Part-time faculty members tend to teach fewer classes, are more likely to work at more than one college, and do not partake in university service.

“That’s another issue because if you have a small department you may have four or five tenure-track faculty and you could have ten or fifteen lecturers but the lecturers can’t participate in a lot of the main university business,” Benkov said

In addition, there are committees that by definition part-time faculty may not be involved in.

“It’s interesting because on most campuses there are more lectures than tenure-staff and yet we are not part of that governing body,” Bryan said. “Even though lecturers have the desire and the passion, they are not allowed to do that.”

The Sacramento Bee reported there is a lack of teachers to offer sections for required courses at California State University, Sacramento.

Benkov, however, does not believe this is a major problem at SDSU.

“Even at the upper-division level we will add a course if it is necessary,” Benkov said. “We have raised the cap on many courses just to make up for the fact that we don’t have as many classes.”

Benkov said the ideal tenure-track to part-time faculty would be 75 percent to 25 percent, respectively.

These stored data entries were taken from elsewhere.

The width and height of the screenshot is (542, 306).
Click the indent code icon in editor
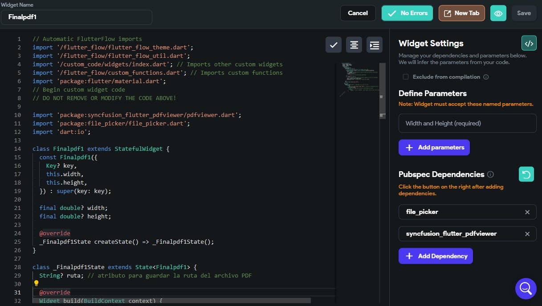pyautogui.click(x=375, y=45)
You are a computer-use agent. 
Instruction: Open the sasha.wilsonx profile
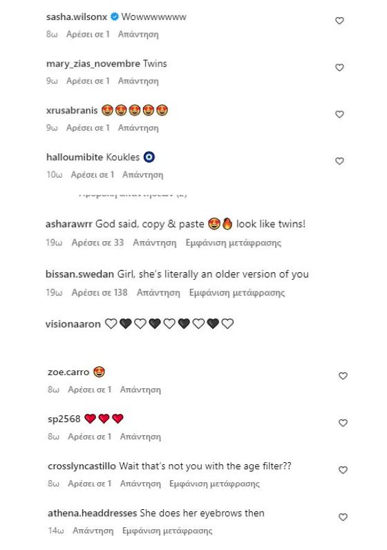pos(77,17)
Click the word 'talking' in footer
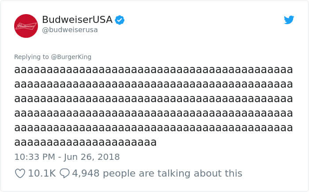Screen dimensions: 309x192 click(x=174, y=174)
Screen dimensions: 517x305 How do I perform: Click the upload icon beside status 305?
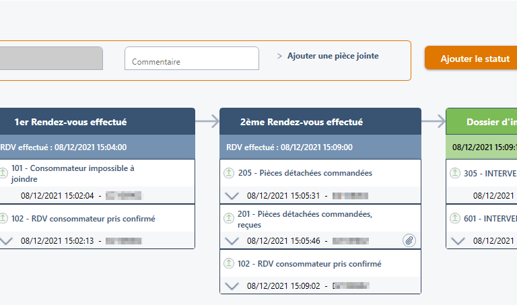coord(455,173)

“With tenure-track faculty you have more people who are fully committed to the university because that is their job,” Benkov said. “It is not a blanket statement to say it is bad having temporary faculty. Some of them have taught here 30 years.”

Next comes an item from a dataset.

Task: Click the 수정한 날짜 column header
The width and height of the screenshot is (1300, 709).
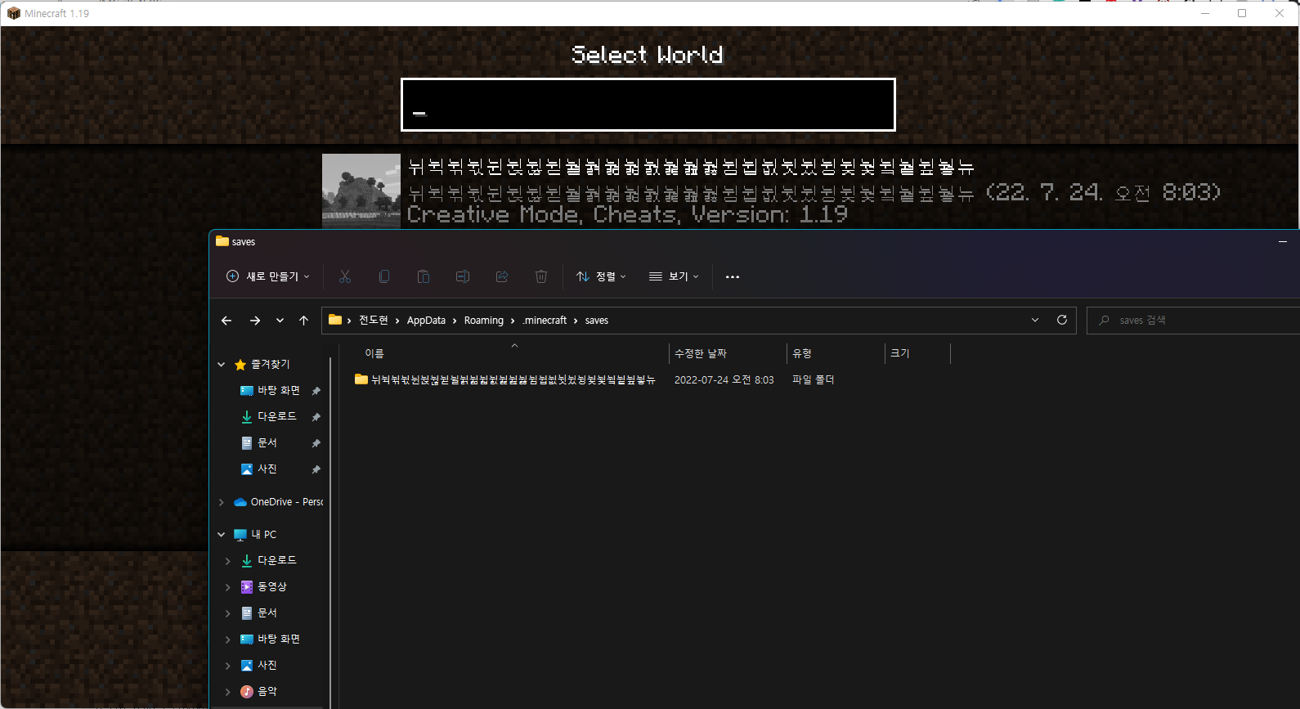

Bryan has taught at California State University, San Bernardino for the past 17 years as a part-time staff member.

“When you have the passion to teach you usually do want to give something to your community and so a lot of lectures have that same passion,” Bryan said. “It is a big body of knowledge coming from a very dedicated group of people that need to be allowed to be more involved in what is happening on their campuses and the decisions being made.”